Je me mis à rougir violemment et lui demande de ma voix la plus innocente possible ce qu'elle entend par là. Elle souffle et me regarde en secouant la tête.

- Charlotte, je ne suis pas stupide. Tu sais à quel point je t'adore mais tu n'es pas une personne très courageuse. Quelque chose ou quelqu'un t'as poussé à agir. Donc je réitère ma question ; Quel est le nom de l'homme qui t'as fait réagir ?

J'émets un petit rire nerveux. Elle me connait décidemment trop bien. Effectivement quelqu'un m'a poussé, sans même le savoir, à agir ainsi. Cependant comment lui dire que ce n'est pas un homme mais une femme qui est à l'origine de ce changement ? C'est vrai, je n'ai jamais laissé paraître que les femmes pouvaient m'interresser. En même temps quand on grandit dans une famille où l'on vous répète que l'homoséxualité est une maladie, c'est difficile d'assumer sa bisexualité. Au fur et à mesure des années, j'ai juste appris à me taire et à enfouir mon attirance pour les femmes tout au fond de moi. Enfin jusqu'à elle. Maintenant comment vais-je réussir à expliquer à Mathilde que je ne suis pas hétérosexuelle comme elle le pense, comme tout le monde le pense ?

- Je... Mathilde, je ne t'aie peut être pas tout dit...

- Ne me dis pas que tu le trompais depuis longtemps ?! Parce que je t'aime mais j'approuverais pas ça pour autant.

- Quoi ? Non ! Pas du tout, tu me prends pour qui ? Je n'ai jamais trompé Mathieu. Ni personne d'ailleurs.

- Désolée, tu as pris un ton comme si il y avait quelque chose de grave et c'est la première chose à laquelle j'ai pensé. Maintenant, même si je sais que tu aimes bien faire durer le suspense, dis moi.

Je ne peux m'empêcher de pouffer face à sa réaction mais je reprends vite un air sérieux et probablement angoissée en pensant à ca que j'ai à lui dire.

- Ce n'est pas un garçon qui m'a fait prendre cette décision...

- J'étais pourtant persuadée que c'était quelqu'un qui était à l'origine de ce soudain changement.

Elle n'a pas compris qu'il y avait bien quelqu'un mais que ce quelqu'un était une femme.

- Si Mathilde, tu ne t'es pas trompée, il y a bien quelqu'un, ce n'est juste pas un homme.
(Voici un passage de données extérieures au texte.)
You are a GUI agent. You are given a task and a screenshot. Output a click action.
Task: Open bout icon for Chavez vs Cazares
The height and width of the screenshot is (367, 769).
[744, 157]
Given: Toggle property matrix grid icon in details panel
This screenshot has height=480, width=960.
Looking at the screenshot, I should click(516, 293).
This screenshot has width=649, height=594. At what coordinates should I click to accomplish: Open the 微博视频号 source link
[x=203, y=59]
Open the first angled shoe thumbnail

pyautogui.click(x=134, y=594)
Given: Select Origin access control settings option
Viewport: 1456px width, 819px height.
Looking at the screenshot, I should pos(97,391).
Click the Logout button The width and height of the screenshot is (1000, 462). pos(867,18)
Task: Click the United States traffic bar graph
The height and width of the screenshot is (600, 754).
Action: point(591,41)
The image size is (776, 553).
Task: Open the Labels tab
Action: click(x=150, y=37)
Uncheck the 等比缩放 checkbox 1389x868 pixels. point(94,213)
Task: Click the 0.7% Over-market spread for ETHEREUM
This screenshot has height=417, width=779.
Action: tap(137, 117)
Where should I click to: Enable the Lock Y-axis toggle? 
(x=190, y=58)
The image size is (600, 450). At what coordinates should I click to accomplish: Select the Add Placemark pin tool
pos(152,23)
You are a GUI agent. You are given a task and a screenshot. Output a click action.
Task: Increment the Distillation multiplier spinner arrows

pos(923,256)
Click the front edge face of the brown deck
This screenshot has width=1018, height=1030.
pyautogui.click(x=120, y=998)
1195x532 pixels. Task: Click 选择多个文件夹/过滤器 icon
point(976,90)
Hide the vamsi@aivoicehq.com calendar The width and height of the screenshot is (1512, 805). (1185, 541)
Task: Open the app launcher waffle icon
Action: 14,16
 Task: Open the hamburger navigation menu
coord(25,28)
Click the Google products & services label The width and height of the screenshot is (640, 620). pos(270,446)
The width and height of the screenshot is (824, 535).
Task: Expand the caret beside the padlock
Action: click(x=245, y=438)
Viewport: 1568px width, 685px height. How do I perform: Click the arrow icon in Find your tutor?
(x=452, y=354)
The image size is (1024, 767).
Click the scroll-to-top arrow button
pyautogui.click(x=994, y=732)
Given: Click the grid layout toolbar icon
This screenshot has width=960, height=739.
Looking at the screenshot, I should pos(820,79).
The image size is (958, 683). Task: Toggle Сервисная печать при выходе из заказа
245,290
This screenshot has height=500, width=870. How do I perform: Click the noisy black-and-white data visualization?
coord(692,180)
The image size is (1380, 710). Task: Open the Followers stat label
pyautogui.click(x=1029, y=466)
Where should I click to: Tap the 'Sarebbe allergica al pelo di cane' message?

- Ne me dit pas que c'est ta mère qui voulait que tu le quittes ! Je me rappelle très bien quand on était petites, elle choisissait toujours avec qui tu pouvais être amie ou pas. Je suis la seule pour laquelle tu n'as jamais laissé ta mère décider. Charlotte, je pensais vraiment que l'époque où tu écoutais ta mère sur tes fréquentations, était révolue.

Elle le fait exprès c'est pas possible !

- Ne t'inquiète pas, j'ai arrêté de laisser ma mère choisir qui je pouvais voir ou non lorsque je suis passée en terminale.

- Tu me rassures. Mais ça ne répond toujours pas à ma question. Si ce n'est pas un homme c'est donc une femme. Mais si ce n'est pas ta mère, je ne sais pas pourquoi tu quitterai Mathieu à moins que... Oh je vois.

La panique me gagne et en même temps je ressens un grand soulagement. Elle a enfin compris. La voix de Mathilde retentit, toute hésitante, comme si elle avait peur de me briser.

- Donc tu aimes les femmes ?

- Oui, enfin je crois. Tu connais ma famille, c'est pas facile pour moi d'assumer ça.

- J'imagine très bien. Mais parle moi de cette femme, je veux tout savoir. Comment elle s'appelle ? Quel âge elle a ? Depuis combien de temps vous vous voyez ? Quand est ce que vous allez sortir ensemble ? Le métier qu'elle fait ?

Je la coupe dans son élan avant qu'elle ne continue à me poser des questions auxquelles je ne pourrais pas répondre.

- C'est bien ça mon problème, elle est bien plus jeune que moi et puis je ne suis pas sûre que je l'interresse vraiment.

- Tu rigoles, une si jolie femme que toi ? C'est évident qu'elle est interressée. Qui ne voudrait pas de toi ?

***

Je baissais la tête honteuse devant le regard froid de ma meilleure amie. Je ne voulais pas qu'elle voit mes yeux se remplir de larmes.

- Si c'est elle. Tu comprends maintenant pourquoi c'est impossible.

- Bien, au moins tu sais que c'est une relation interdite.

Elle me fait relever la tête et m'attire dans ses bras.

- Mais tu es avant tout ma meilleure amie et je te soutiendrai quoi que tu décides surtout si tu es amoureuse. Sache juste que tu joues un jeu dangereux, très dangereux même.

Sur ces mots, j'enfouis ma tête dans son cou et je fonds en larmes.